Abdülkâdir Geylânî Hazretleri şöyle der:

“Ey oğul! Kur’ân’a sarıl, ona hizmet et ki, o da sana hizmet etsin. Seni kalbinin elinden tutarak alsın, götürsün, İzzet ve Celâl sahibi Rabbinin huzûruna bıraksın. Kur’ân ile amel etmek, senin kalbinin kanatlarını tüylendirir. Böylece o, bu kanatlarla, İzzet ve Celâl sahibi Rabbinin huzûruna doğru uçar…”

Kur’ân-ı Kerîm’den istifâde için dikkat edilecek üçüncü husus da;

Hulk:

Yani Kurʼân ahlâkıyla ahlâklanmak. Bu da ancak ahlâkı ve yaşayışıyla fiilî bir Kur’ân tefsiri olan Rasûlullah Efendimiz’e benzeyebildiğimiz ölçüde gerçekleşir. Bir mü’min, Efendimiz’e muhabbette ne kadar derinleşir ve O’nun gönül dokusundan ne kadar hisse alabilirse, o ölçüde Kur’ân tahsilini de ikmâl etmiş olur.

Nitekim âyet-i kerîmede;

“Rûhu’l-Emîn (Cebrâil), o (Kur’ân’ı) îkaz edenlerden olman için apaçık bir Arap diliyle Sen’in kalbine indirmiştir.” (eş-Şuarâ, 193-195) buyrulmuş ve Kur’ân-ı Kerîm, Efendimiz -sallâllâhu aleyhi ve sellem-’in yirmi üç senelik nebevî hayatı ile mükemmel bir şekilde tatbik edilmiştir. Bu hakîkati Hazret-i Âişe Vâlidemiz;

“O’nun ahlâkı Kur’ân’dı.” buyurarak ifade etmiştir. (Müslim, Müsâfirîn, 139)

Dolayısıyla bir müslümanın Peygamber Efendimiz’i lâyıkıyla tanımadan Kur’ân-ı Kerîm’i kâmil mânâda anlayabilmesi mümkün değildir.

İbrahim Desûkî g Kur’ân’ın feyzinden istifâde hususunda şöyle buyurur:

“Kur’ân okumak isteyen kimse, evvelâ dilini kötü ve çirkin sözlerden temizlemelidir. İsrafa kaçmamalı, haram ve şüphelilere karşı teyakkuz hâlinde olmalıdır. Şayet bunlara dikkat etmezse Kur’ân-ı Kerîm’e karşı edepsizlik etmiş olur… Bu durumda hâfızasındaki Kur’ân ona lânet okur ve şöyle der: «Kim Allâh’ın kelâmına tâzim göstermez ve onunla amel etmezse, Allâh’ın lâneti üzerine olsun!»

Evlâdım!
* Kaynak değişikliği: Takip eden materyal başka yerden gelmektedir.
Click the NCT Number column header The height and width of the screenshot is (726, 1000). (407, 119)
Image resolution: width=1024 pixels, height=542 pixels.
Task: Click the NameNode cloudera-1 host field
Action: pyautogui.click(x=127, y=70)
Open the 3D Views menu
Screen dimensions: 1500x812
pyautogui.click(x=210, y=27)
Kur’ân’ın sırlarını anlamak istersen, nefsini tezkiye et ve Kur’ân’ın feyzinden istifâde etmeye çalış! Boş sözleri bırak, faydalı amellerle meşgul ol! Yanağını yere koy (mütevâzı ol), topraktan geldiğini ve yine toprağa döneceğini unutma! Günahlarının çokluğundan ve kıyâmet günü yüzüne çarpılmasından kork! Amellerinin kabul edilip edilmeyeceğini iyi hesap et! Eğer böyle yaparsan Rabbinin kelâmındaki ince mânâları ve esrârı anlayabilirsin. Böyle yapmazsan bu ilâhî kapı sana kapalı kalır.”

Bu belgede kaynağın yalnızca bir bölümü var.